Osterbrunnen
Osterbrunnenschmücken / Osterbrunnensingen
Die Brunnen werden zu Ostern immer geschmückt, in Engelhardsberg begann dieser Brauch nachweislich 1913. Alljährlich in der Osternacht singt die Dorfjugend an den Brunnen das Fest ein. Früher gehörte zu den Osterbräuchen noch das Brunnenputzen. Gründonnerstag wurden aus der hölzernen Laufröhre der Quellfassung das angespülte Laub, abgelagerter Sand und Moos entfernt.

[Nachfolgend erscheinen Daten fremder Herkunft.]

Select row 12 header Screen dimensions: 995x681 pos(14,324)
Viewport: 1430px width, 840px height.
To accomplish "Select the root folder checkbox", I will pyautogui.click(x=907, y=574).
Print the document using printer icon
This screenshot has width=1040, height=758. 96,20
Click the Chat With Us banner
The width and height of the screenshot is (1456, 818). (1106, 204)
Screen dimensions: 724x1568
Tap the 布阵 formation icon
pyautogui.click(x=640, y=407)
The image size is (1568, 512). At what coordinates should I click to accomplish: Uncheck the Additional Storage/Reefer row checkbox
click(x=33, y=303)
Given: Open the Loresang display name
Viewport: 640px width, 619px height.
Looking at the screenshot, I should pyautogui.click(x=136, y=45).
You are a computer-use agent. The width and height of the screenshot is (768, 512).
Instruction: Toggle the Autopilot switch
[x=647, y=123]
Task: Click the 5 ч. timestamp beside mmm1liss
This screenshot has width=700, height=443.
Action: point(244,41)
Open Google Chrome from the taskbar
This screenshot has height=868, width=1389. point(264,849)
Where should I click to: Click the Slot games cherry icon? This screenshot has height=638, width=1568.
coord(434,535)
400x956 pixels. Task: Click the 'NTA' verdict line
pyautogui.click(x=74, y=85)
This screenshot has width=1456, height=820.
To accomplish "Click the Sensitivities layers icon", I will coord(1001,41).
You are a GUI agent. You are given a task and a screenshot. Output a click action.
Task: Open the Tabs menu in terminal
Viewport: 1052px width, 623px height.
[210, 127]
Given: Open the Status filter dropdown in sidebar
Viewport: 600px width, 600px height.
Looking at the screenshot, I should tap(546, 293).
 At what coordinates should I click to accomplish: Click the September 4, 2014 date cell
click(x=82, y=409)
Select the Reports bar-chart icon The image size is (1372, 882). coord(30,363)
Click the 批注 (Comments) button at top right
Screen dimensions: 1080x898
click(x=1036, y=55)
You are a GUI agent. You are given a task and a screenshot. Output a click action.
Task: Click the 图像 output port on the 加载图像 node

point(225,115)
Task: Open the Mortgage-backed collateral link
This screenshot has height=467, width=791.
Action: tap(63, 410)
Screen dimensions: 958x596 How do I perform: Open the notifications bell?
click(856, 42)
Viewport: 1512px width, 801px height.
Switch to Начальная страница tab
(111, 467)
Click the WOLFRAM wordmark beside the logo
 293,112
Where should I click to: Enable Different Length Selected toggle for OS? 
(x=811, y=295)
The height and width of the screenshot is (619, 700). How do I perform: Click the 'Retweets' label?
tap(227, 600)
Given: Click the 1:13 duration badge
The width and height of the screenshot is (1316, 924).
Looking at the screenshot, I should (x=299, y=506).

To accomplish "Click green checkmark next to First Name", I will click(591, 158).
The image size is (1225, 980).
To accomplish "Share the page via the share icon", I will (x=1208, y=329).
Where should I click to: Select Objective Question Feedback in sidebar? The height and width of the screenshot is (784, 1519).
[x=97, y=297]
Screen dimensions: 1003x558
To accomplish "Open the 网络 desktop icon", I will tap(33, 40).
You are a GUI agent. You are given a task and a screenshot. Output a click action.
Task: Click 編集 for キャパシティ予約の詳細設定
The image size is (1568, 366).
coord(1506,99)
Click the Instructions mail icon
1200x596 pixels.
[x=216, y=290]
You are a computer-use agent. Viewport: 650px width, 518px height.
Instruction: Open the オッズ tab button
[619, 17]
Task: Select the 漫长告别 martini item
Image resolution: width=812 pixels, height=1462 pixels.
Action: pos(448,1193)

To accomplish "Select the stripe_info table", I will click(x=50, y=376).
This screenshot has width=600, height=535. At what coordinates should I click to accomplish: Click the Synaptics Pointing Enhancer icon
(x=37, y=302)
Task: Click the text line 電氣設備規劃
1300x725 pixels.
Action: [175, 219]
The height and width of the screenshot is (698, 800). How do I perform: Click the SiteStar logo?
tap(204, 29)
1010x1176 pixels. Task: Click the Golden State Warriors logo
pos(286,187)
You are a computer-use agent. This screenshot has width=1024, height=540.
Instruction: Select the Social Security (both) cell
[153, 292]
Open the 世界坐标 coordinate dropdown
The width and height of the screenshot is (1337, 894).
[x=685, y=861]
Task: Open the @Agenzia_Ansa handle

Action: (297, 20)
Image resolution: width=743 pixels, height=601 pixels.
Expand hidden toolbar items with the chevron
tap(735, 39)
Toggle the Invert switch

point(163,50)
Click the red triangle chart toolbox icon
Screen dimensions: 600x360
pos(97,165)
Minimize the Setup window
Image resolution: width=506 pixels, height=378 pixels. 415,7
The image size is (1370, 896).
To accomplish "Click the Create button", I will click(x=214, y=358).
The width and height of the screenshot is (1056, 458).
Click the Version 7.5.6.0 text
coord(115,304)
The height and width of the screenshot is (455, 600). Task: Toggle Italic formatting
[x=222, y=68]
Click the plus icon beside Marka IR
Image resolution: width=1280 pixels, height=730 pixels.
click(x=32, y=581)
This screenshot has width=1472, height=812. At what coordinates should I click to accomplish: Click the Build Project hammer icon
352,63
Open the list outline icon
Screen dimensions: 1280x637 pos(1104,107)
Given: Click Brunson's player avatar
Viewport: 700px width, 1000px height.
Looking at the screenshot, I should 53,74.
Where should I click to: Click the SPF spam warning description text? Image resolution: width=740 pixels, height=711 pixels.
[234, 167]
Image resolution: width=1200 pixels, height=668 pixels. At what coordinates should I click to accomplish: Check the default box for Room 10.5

Nach getaner Arbeit zogen die Brunnenputzer im Dorf von Haus zu Haus und wurden mit Eiern belohnt.
Der Bayerische Rundfunk berichtete am
Gründonnerstag 2012 über Birkenreuth und unser besondere Tradition
in Engelhardsberg:
http://www.br.de/radio/bayern1/sendungen/mittags-in-franken/osternachtsgesang100.html
http://de.wikipedia.org/wiki/Osterbrunnen
http://www.fraenkische-schweiz.com/info/osterbrunnen.html (Geschichte der
Osterbrunnen, Osterbrunnenwanderungen, u.v.a.m.)

Wasser war in der Fränkischen Schweiz lange Zeit ein seltenes Gut. Als Zeichen der Wertschätzung entstand der Brauch, die Brunnen alljährlich zu schmücken. Das an Ostern geschöpfte Wasser hat der Sage nach wundersame Wirkungen.
Von den wenigen Quellen und Brunnen in den Tälern schleppten meistens Frauen das Wasser mühsam in die höher gelegenen Dörfer. Anderenorts wurden bis zu hundert Meter tiefe Stollen gegraben, um an frisches Wasser zu gelangen. Kein Wunder also, dass die Brunnen einen besonderen Stellenwert einnahmen und einmal im Jahr gewürdigt wurden.
Gemäß dem Brauch werden die meisten Brunnen am Karfreitag geschmückt oder wie der Volksmund sagt: Der Brunnen wird "geputzt". Früher war das die Aufgabe der jungen Burschen. Heute sind es vor allem Heimatvereine, die die Tradition aufrecht erhalten. Zunächst muss die Anlage gesäubert werden, das sogenannte "Brunnen fegen". Danach wird der Brunnen mit künstlerisch gestalteten, ausgeblasenen Eiern verziert. Aus Fichtenzweigen werden Girlanden oder Kronen geflochen. In vielen Orten zieren zusätzlich Papierbänder und echter Blumenschmuck die Osterbrunnen.